What is Merger & Acquisition?
Merger and acquisition are two different terminologies that are often used interchangeably. However, the following is the distinction between the two:
Merger: It is the transaction whereby two or more companies combine into a single company. More often than not, an entirely new company is formed separately from the merging companies.
Acquisition: Acquisition is the transaction whereby one company is acquired by the other company whereby in most cases, the company being acquired loses its existence.
Kinds of Mergers
The following are the 5 different types of mergers:
- Conglomerate Merger: This is the merger between different entities who are in unrelated activities. This may be either different industries or different geographies whereby the two merging entities have nothing in common. The idea behind conglomerate mergers is synergy gains, enhancing performance, cost savings, opening new business verticals and expanding into new markets, etc.
- Congeneric Merger: In a congeneric merger, the two companies operate in the same market or segment. There may be similarities in the product line, technology, production process, etc. These are also known as product extension mergers and are usually entered into by the companies in order to add a product line and get access to a larger consumer group.
- Market Extension Merger: This is where the companies that sell the same type of products but in different markets merge together. Their motive is to get combined and expand their markets thereby serving a larger consumer group.
- Horizontal Merger: Horizontal merger is where the companies operating at the same level merge with each other. In most cases, the merging companies have similar offerings for their consumers. This helps them get a larger market share for the same offerings.
- Vertical Merger: This is where the companies merge with other companies that are above or below them in their supply chain. In simple terms, when a company merges with its supplier business or customer business, it is called as Vertical Merger.

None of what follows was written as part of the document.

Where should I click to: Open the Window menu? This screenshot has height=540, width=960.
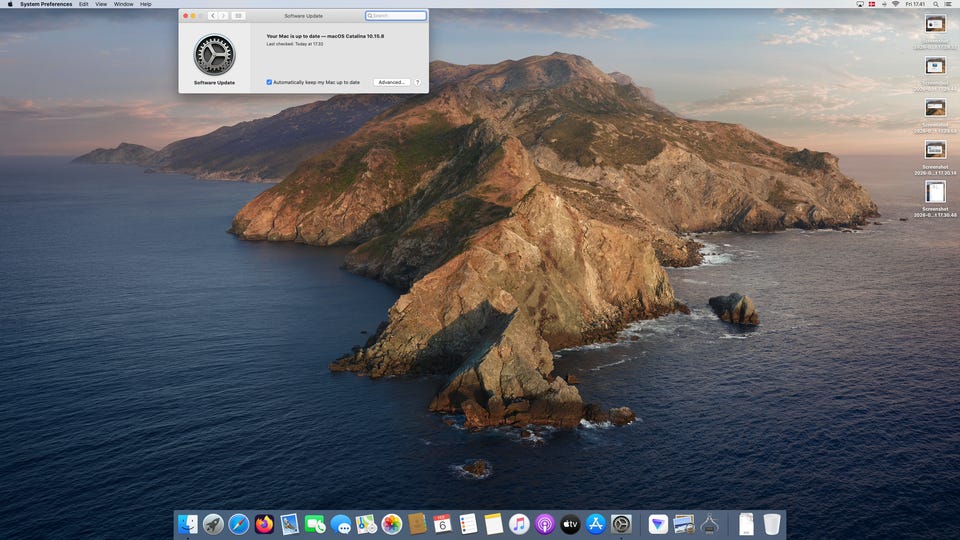(x=123, y=4)
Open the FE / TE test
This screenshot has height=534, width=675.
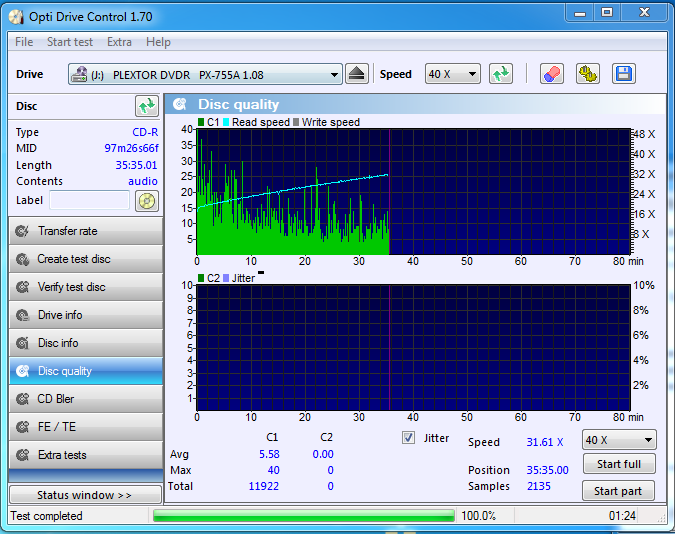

Importance of Valuation in Merger & Acquisition Transaction
Merger and Acquisition are complex transactions undertaken by the combining entities to expand their value and size in the markets. The value of the resultant entity is often derived through the sum of both the combining entities. Therefore, it becomes important to determine the valuation of merger and acquisition transactions accurately. Merger and acquisition transactions can have a negative impact on the entity in case the estimation is not done precisely. This is especially in the case of acquisitions whereby the acquiring entity may end up paying excess purchase consideration to the taken over entity without receiving adequate benefits, if the valuation is not done precisely.
Need For Valuation
Merger and acquisition are some of the key transactions requiring a valuation. There are many other instances whereby the company needs to undertake valuations for different purposes. These include:
- Calculating the value of purchase consideration
- Corporate Restructuring
- Valuation for the purpose of getting the securities listed on a recognized stock exchange.
- For the purpose of calculating the fair value of shares for Employee Stock Option Plans and other similar schemes for the benefit of employees.
- Liquidation of the company
- Determination of value of individual assets, especially the intangible assets like trademarks, copyrights, patents, etc.
Methods of Valuation in Merger & Acquisition Transaction
While the valuation methods are many, here are some of the key merger and acquisition valuation methods used for merger and acquisition transactions:
- Discounted Cash Flow Method (DCF)
This method calculates the value of the company based on the forecasted cash flows. Following are the key determinants for the discounted cash flow method:
Discount Rate: The discount rate is used to bring all the projected cash flows as well as the terminal value to their present value. In most cases, the weighted average cost of capital (WACC) of the company is used as the discount rate for this method.
Projected Future Cashflows: These are the net cash flows of the company for the forecast period. All the cash inflows and cash outflows shall be brought to the present value to determine their value in today’s terms.
Forecast Period: The forecast period is subjective in each case. This is the period whose cash flows will be considered to determine the valuation of the company. The forecast period shall be such that it adequately considers the costs and benefits of the merger and acquisition transaction.
Terminal Value: It is the value of the company at the end of the forecast period. The terminal value takes into consideration all the future cash flows beyond the forecast period. The terminal cash flows assume that the company will not enjoy an abnormal growth rate during the terminal period (period beyond the forecast period) and will grow at a constant pace.
Thus, under the discounted cash flow method, the projected future cash flows for the forecast period and terminal value are brought to their present value using the discount rate. This shows the earning potential of the company in present terms and that is considered as the worth of the company.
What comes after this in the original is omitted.